3. They Won’t Leave You Alone At the Store
Mommy, can you buy me this?
If you’re hearing this a lot when you go to the store, then it’s definitely time to give your child an allowance. The question, “Can you buy me this?” demonstrates that your child understands that we trade money for the things we want and need.
This is a perfect opportunity for you to explain to your child that you can’t always buy them what they want, but they can buy it for themselves by earning money or saving their allowance until they have enough to buy what they want.
This is a great way for children to learn how much things cost too. When kids are really young, they don’t understand that $20 is more than $1 and having to save their money to buy things is a great way to teach this.
4. They Want to Know How They Can Earn Their Own Money
Children are usually taught about money in grade 2 or 3.
If they haven’t had an allowance up to this point, or even if they have, once they understand the value of money, they may start asking how they can earn some. This is a great time to start giving them an allowance.
If your child is already getting an allowance and they’re asking for more money, it’s a great time to talk about other ways they can earn money like selling some of their toys in a garage sale, setting up a lemonade stand, or doing odd jobs for neighbours or family members.
You can also take this opportunity to explain how you earn money.
Communication is Key
It’s important to have conversations with our kids about why we need to earn money and where it comes from.

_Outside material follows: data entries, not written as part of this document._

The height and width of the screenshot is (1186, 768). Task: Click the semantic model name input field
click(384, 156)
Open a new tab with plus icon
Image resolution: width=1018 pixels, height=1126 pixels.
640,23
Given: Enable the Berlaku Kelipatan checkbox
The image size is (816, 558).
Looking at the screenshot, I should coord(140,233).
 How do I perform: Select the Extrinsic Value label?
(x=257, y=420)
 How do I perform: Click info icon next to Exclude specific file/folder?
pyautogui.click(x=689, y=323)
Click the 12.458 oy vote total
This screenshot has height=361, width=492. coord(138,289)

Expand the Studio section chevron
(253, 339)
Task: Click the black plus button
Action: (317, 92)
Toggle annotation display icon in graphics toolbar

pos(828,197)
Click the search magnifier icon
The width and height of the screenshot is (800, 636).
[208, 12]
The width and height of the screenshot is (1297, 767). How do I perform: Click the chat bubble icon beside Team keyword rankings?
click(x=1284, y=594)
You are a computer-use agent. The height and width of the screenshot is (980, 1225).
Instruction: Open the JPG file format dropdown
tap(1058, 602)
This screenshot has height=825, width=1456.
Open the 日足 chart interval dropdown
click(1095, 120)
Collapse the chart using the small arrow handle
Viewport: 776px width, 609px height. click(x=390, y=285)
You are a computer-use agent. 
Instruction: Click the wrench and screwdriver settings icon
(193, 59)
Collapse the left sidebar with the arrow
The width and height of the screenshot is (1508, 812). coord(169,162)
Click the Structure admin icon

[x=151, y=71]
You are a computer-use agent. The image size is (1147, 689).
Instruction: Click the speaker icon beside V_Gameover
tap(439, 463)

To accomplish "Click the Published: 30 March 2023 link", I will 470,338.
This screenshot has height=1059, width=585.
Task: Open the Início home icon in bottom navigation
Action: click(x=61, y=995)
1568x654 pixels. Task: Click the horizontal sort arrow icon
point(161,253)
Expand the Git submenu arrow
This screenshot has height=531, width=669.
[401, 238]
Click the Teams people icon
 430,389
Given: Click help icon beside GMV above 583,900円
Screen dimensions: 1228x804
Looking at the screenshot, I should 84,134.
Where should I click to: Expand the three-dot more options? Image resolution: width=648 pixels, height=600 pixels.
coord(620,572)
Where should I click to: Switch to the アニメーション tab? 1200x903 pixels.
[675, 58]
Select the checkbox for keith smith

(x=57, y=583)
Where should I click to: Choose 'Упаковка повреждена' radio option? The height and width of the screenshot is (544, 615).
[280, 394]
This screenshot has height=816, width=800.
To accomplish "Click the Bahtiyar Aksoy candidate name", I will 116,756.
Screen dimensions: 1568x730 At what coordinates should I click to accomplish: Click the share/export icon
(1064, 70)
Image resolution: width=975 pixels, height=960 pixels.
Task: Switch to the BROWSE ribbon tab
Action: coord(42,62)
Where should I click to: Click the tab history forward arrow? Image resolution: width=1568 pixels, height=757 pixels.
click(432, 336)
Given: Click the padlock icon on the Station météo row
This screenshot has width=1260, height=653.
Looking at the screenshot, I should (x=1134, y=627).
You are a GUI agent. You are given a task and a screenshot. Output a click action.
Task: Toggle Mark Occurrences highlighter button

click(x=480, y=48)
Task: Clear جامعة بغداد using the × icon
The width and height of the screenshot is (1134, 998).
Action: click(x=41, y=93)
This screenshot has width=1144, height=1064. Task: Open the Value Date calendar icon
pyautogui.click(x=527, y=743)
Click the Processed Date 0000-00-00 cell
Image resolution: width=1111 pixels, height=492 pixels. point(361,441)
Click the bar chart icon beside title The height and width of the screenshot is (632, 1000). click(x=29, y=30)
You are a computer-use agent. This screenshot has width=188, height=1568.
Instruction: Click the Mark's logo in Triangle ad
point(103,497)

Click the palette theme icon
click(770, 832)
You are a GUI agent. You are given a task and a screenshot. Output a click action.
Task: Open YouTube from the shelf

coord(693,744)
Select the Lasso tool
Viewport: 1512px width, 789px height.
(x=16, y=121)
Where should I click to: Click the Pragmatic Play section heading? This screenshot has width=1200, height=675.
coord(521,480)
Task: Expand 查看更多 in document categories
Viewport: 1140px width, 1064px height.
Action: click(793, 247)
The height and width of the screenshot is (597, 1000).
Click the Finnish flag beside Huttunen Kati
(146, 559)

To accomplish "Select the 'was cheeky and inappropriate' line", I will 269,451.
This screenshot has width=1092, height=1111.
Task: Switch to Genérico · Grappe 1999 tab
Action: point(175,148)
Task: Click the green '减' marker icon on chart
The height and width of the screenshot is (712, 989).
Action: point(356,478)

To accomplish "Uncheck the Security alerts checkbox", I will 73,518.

Credit and debit cards make things really convenient but if we never use cash, kids might draw the conclusion that money comes from a machine and there’s an endless supply.
Make an effort to use cash and explain how credit and debit cards work.
Now that you know a few signs that your child is ready for an allowance, how do you know how much to give them? Or how often to pay them? The answers to these questions are really a matter of personal preference as well as what your experience was like as a child.
Some parents like to pay a regular minimum allowance that’s not dependent on doing chores or obtaining good grades so that kids will learn to do those things without expecting to be paid for them.
Other parents like the idea of paying kids as a reward. Somewhere in the middle might be to pay your child a regular monthly or bi-weekly allowance and then pay them extra for certain tasks you determine ahead of time.
The amount you decide to pay your child for their allowance depends on your budget, the frequency with which you pay the allowance, and your child’s age.
I like the idea of determining the allowance based on your child’s age. In our house, we pay our kids $1 for every year of age they are and we pay them bi-weekly.
However you decide to manage allowances in your family, make sure to involve your child in the process and keep it as consistent as possible.
Now that you know the signs that your child is ready for an allowance, you’ll know when to have those important conversations about money.